**Collected data**
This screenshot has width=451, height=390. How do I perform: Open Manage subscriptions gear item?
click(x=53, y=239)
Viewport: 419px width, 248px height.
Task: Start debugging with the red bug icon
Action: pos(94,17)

**Your goal**
All entries above should be duplicated exactly, none omitted.

**Exercise response**
This screenshot has width=451, height=390. How do I perform: Open Manage subscriptions gear item?
click(x=53, y=239)
Viewport: 419px width, 248px height.
Task: Start debugging with the red bug icon
Action: pos(94,17)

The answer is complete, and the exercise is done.